Last February 6th took place at Columbia University the first of a conference series organized by Juan Herreros, named: “Transgress: Blurring Boundaries in Architecture”, proposing for this occasion a conversation with the artist Tomás Saraceno.
The aim of this series of conversations is to explore the current boundaries of the Architecture and propose new ones, from the academic to the practice, with experiences from people no exclusively related but familiar with it.
I found the premise very compelling, and I would like to analyze the meaning of “blurring boundaries” through topics treated at the conference, but getting to a more extended view.
Tomás Saraceno is an Argentinean artist who studied Architecture in Buenos Aires University. Previous to the conversation with Juan Herreros, he showed examples of his current work, as the study of the 3d formation of Spider webs, and the installation “On Space Time Foam”, currently displayed at the Hangar Biocca in Milan, Italy.
Both installations show different sides of Saraceno’s preoccupations on social interaction issues, with roots in the Architectural field, as shown in his treatment of three-dimensional space.
Personally, I found the studies on the spider web structure quite obsessive and over-demanding in resources for the result achieved, since he used high technology equipment from MIT University in order to create an installation. On the other hand, the way in which he treats space, material and social interaction in the installation built in Hangar Biocca in Milan, achieves with much less resources a more interesting reading on the way in which the user may be able to interact with its built environment.
The inflatable structure that changes depending on the pressure that the user makes on it, changing completely the relation user-structure of the rest of the people using it at the same time is a successful experiment from which the Architecture field could extract interesting and useful concepts.
Going further than the work explained by Saraceno at the conference, interesting by itself and with some connections with Architecture, I would like to make a reflection on the name of the conference, since I have my doubts on where should we blur the boundaries, if in the profession or in the professionals.

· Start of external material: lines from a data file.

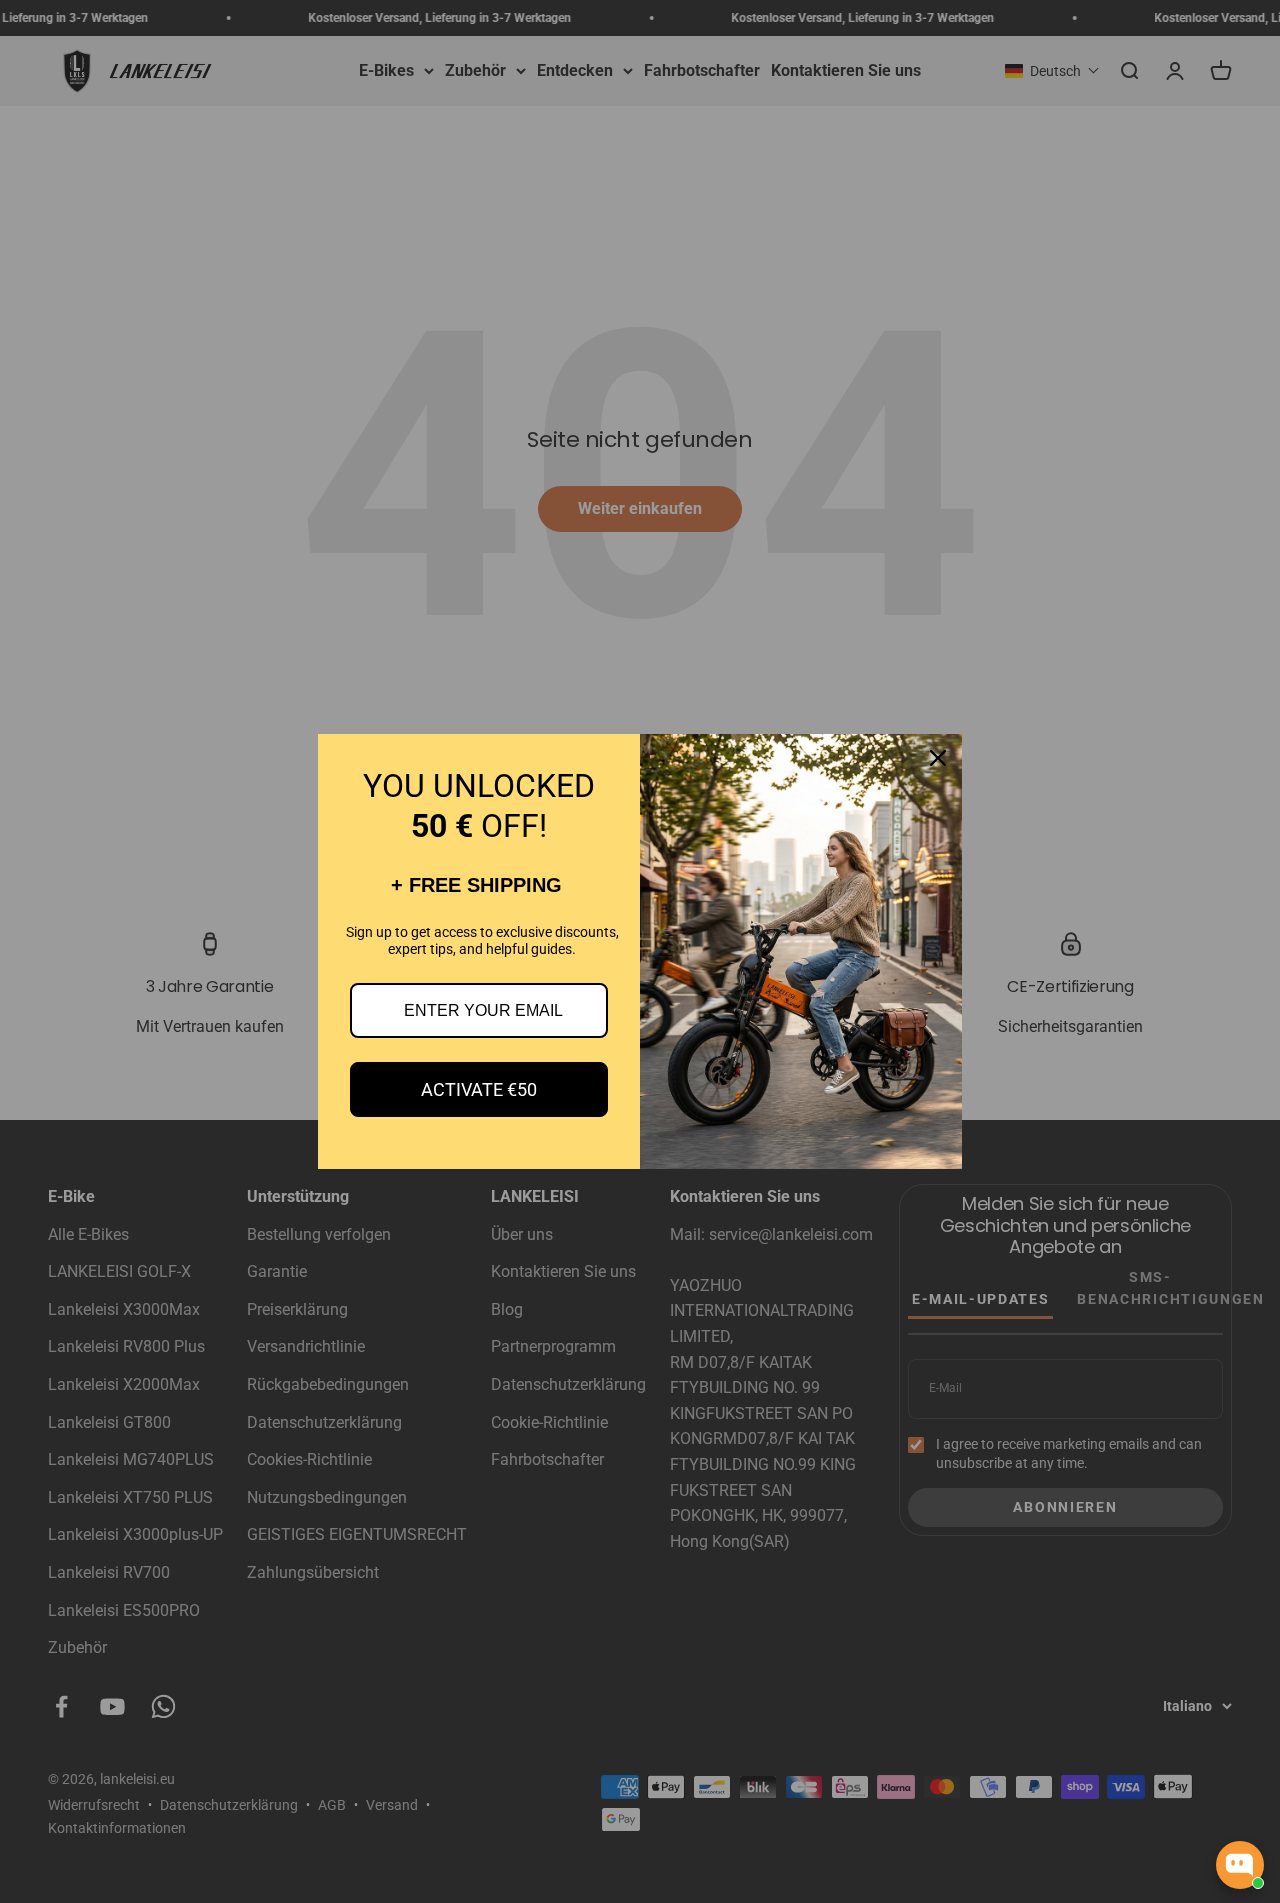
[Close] (938, 758)
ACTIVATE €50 (479, 1089)
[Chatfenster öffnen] (1240, 1865)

I rather would say that the boundaries in the profession should be pushed instead of blur. Find new formulas on how to carry on an Architecture practice nowadays.
In that matter, another conference held in Columbia on February 1st named “Score: The Barclays Center Arena and Other Non-Controversial Projects by SHoP Architects” by Gregg Pascuarelli presented a stronger proposal on how to work in pushing the boundaries of the profession. As their website states “use technology to build practice, see practice as technology”. In this case, Architecture stays clear as a profession, but the Architect blurs the limits of his traditional tasks and tools.
The same happens in the everyday more common Architecture Collectives. A formula which I undoubtedly support proposing the disappearance of the individual, of the ego, to perform a work more plural and more social, based on the needs of the users. The Architect become a group, changes its structure and methodologies.
Both approaches represent the current search for re-definition that Architecture is going through, both represented by a generation of young architects experimenting in exhibition spaces, building art installations, incorporating new technologies in project management, involving more people in every phase of a project… But I consider more interesting, more committed, more concern with the actual problem the efforts on changing the traditional role of the architect, more than the effort in blurring Architecture with other disciplines.